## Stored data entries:
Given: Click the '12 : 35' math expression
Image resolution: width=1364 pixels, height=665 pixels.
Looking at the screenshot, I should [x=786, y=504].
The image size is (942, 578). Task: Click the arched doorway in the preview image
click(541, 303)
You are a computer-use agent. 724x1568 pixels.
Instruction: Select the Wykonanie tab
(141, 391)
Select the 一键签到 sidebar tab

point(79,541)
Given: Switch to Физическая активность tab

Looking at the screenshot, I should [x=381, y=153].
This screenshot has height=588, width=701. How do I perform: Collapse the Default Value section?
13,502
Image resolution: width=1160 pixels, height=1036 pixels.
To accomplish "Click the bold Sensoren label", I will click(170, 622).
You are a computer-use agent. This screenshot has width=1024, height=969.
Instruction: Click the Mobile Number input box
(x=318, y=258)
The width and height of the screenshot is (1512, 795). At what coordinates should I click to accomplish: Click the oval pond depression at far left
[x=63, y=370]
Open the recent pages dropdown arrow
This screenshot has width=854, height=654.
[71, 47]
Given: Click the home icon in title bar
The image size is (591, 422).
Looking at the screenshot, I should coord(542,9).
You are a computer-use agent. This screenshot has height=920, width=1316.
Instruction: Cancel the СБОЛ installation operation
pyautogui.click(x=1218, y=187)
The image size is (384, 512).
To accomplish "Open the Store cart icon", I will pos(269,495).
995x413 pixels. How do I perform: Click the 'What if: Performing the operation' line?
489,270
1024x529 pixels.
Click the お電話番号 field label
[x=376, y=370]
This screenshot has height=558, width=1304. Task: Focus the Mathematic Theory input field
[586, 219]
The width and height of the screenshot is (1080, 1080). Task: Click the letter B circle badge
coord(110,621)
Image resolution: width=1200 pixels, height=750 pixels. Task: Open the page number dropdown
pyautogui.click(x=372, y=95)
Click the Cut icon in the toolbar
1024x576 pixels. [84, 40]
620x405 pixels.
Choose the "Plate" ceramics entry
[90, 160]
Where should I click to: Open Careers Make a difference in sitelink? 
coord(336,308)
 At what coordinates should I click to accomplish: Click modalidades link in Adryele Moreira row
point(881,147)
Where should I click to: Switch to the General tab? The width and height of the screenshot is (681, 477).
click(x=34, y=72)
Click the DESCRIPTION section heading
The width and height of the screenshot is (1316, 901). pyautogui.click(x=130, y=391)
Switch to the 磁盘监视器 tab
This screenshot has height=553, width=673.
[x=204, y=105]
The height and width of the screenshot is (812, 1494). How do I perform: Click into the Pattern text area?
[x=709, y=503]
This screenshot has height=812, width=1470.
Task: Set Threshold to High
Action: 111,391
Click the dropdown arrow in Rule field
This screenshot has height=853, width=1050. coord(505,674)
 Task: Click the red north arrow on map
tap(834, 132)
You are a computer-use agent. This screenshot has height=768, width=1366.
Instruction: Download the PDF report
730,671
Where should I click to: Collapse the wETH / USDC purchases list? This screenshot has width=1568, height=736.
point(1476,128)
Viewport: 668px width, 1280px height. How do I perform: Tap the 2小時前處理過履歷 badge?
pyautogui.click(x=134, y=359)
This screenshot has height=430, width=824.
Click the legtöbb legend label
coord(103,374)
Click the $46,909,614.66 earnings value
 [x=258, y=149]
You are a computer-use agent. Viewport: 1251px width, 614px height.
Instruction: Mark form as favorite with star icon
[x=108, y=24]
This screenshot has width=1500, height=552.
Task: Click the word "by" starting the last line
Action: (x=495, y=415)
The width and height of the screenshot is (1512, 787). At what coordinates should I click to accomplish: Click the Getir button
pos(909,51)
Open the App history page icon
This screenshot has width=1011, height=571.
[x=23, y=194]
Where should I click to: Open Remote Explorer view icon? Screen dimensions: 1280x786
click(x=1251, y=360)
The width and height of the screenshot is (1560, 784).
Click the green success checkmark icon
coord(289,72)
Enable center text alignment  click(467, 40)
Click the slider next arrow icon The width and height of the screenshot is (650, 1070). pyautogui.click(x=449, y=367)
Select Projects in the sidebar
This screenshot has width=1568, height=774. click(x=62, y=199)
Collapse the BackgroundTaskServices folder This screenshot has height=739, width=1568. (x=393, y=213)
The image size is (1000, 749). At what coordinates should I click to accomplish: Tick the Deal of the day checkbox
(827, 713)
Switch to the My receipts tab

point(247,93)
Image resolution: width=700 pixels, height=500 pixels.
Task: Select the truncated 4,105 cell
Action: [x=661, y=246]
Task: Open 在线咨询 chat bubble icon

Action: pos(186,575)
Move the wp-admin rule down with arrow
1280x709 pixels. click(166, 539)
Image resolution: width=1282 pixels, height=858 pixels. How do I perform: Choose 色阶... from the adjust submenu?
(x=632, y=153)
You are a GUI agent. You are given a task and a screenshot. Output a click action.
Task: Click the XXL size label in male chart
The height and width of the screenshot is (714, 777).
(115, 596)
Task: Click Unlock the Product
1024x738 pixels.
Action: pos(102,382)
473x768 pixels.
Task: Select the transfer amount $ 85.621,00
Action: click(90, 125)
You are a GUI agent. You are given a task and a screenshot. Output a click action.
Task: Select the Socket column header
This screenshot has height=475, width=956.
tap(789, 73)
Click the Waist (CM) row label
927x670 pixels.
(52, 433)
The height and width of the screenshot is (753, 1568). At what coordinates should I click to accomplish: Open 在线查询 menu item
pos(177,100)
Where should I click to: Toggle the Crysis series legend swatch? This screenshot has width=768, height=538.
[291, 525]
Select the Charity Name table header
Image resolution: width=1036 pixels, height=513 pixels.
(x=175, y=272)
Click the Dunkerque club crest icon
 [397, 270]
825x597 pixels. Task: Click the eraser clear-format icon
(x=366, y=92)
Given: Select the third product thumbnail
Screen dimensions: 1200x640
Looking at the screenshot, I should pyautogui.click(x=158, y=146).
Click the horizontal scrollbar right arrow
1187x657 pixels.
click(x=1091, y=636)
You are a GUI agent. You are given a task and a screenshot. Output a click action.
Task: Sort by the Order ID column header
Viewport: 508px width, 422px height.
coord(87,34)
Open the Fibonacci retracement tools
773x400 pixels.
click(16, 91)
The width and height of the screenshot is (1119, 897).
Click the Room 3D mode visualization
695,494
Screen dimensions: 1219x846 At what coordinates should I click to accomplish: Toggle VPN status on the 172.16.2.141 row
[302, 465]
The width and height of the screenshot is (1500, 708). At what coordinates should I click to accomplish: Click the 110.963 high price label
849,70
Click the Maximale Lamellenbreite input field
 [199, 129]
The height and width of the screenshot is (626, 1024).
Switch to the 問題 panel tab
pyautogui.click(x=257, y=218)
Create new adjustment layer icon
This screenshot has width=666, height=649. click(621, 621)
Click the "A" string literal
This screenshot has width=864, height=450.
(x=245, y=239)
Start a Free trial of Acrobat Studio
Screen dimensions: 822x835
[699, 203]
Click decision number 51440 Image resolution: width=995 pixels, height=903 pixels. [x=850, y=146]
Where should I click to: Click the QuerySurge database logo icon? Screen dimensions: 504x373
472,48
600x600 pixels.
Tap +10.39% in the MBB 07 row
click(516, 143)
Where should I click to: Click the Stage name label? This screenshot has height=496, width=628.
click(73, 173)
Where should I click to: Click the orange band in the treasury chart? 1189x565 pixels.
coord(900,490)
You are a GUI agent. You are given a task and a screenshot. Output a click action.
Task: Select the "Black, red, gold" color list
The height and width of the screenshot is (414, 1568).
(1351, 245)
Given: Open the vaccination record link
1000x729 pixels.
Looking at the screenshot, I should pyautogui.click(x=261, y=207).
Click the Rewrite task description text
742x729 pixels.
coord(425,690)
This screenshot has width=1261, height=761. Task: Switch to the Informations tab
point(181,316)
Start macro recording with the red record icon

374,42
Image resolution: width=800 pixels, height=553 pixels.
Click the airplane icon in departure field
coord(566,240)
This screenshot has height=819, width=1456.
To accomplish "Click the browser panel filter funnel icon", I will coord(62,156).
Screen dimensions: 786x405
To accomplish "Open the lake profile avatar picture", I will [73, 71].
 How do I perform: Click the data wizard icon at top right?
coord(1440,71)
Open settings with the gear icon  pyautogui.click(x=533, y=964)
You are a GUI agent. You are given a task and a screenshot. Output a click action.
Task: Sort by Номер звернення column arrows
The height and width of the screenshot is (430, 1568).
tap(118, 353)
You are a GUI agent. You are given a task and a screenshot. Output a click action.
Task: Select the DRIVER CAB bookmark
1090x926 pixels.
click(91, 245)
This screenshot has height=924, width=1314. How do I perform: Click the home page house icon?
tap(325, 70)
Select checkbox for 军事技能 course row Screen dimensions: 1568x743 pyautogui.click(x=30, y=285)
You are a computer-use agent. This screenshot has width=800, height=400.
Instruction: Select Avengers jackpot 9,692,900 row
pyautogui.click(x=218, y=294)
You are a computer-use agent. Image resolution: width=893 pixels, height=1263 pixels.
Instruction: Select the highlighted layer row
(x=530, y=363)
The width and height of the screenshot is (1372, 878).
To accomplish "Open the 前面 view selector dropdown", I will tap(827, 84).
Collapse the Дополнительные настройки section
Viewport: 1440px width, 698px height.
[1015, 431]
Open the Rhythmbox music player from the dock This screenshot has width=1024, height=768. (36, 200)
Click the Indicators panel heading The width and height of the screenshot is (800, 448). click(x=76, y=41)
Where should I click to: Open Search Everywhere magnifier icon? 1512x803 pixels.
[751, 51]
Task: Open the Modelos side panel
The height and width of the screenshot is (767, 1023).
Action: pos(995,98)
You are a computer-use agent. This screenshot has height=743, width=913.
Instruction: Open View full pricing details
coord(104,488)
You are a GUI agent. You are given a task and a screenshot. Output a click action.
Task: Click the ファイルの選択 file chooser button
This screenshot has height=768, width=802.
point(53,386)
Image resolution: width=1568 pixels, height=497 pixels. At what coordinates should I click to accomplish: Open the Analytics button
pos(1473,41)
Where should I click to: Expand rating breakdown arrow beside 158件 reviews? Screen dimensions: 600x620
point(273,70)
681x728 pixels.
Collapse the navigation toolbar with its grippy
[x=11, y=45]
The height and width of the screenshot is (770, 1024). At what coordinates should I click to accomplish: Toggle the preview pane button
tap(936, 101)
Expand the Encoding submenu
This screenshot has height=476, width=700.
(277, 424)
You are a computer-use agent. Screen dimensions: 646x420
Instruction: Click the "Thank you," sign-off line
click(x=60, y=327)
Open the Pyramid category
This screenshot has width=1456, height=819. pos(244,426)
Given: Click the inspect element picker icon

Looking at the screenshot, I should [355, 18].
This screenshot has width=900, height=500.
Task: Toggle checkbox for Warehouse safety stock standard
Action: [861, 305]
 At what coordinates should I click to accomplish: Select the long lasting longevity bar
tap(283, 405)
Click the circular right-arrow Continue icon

## EXERCISE DESCRIPTION:
Your reply should hold every line from the data that contains "Sort", copied in full.

## SOLVED PROBLEM:
Task: Sort by the Order ID column header
Task: Sort by Номер звернення column arrows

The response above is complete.